Work to complete – Rewrite the lines of the listing from the one containing "Click the Name" through the one containing "the failed SpatReg", replacing "column header" with "column heading" and keeping everything else the same.

Dataset –
----------------

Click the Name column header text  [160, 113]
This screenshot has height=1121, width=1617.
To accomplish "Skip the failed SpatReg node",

----------------

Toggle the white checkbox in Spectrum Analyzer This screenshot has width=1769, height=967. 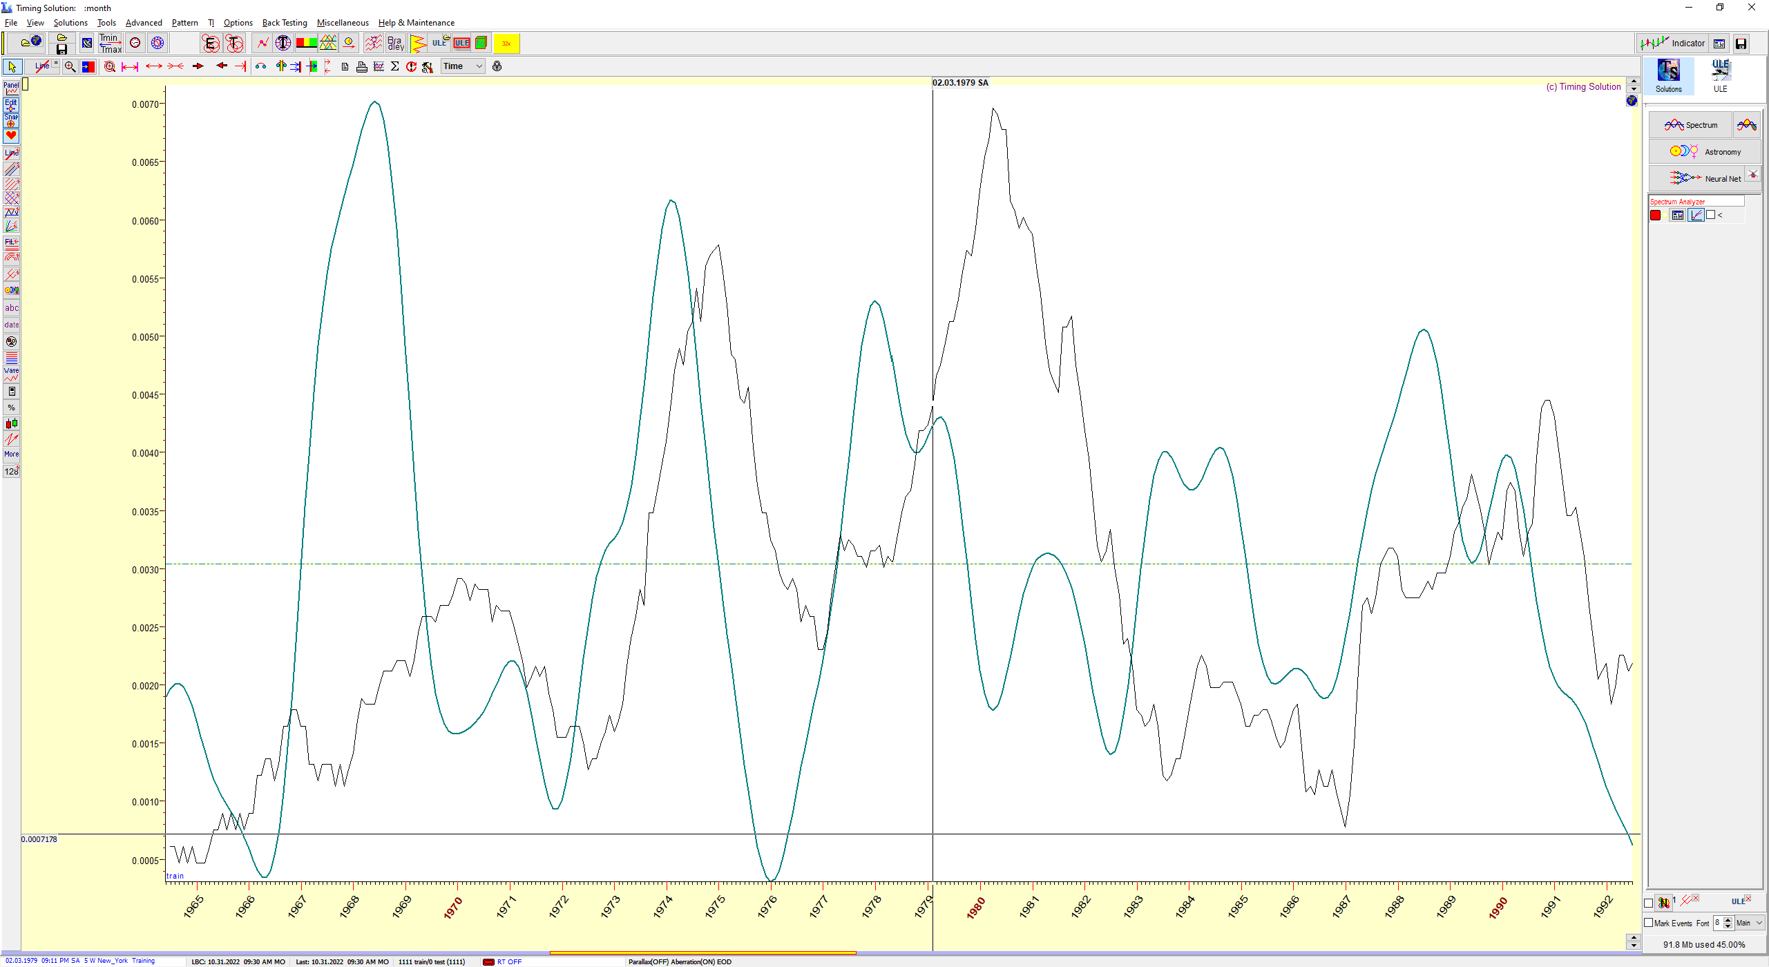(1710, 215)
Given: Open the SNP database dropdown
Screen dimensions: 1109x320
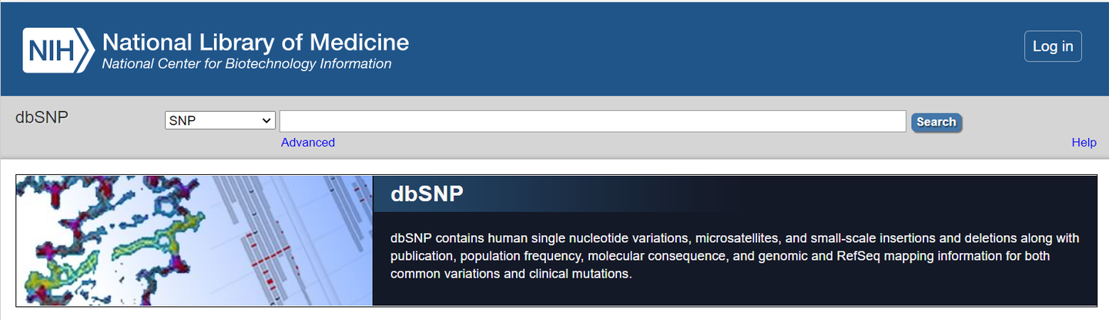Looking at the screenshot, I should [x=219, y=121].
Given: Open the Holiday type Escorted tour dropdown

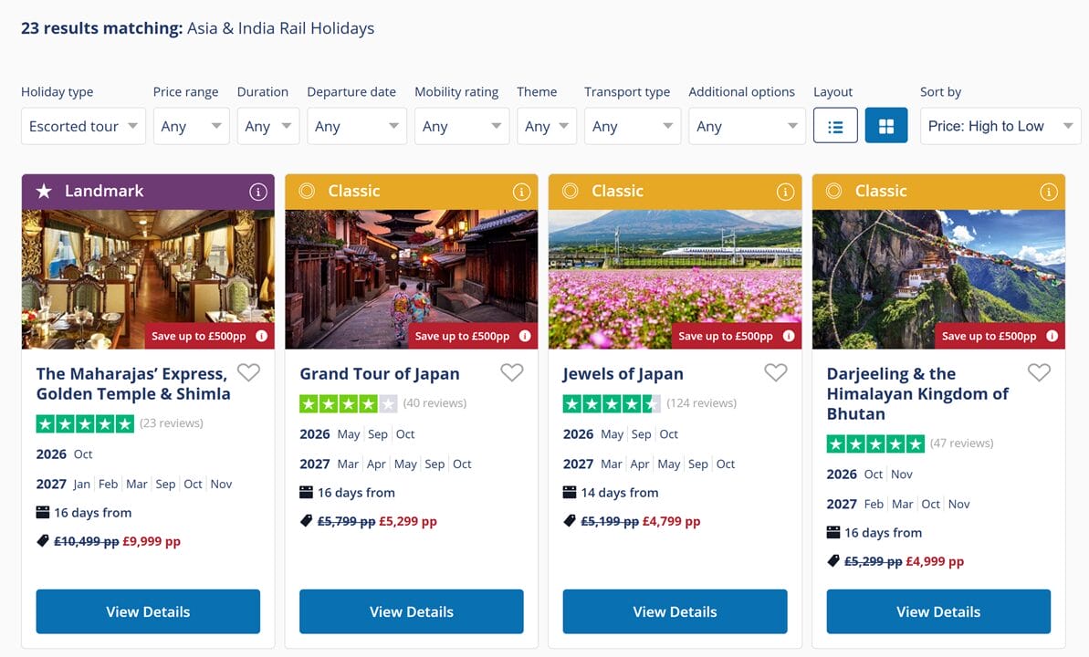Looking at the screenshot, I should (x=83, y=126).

----------------

Exercise result –
Click the Name column heading text  [160, 113]
This screenshot has height=1121, width=1617.
To accomplish "Skip the failed SpatReg node",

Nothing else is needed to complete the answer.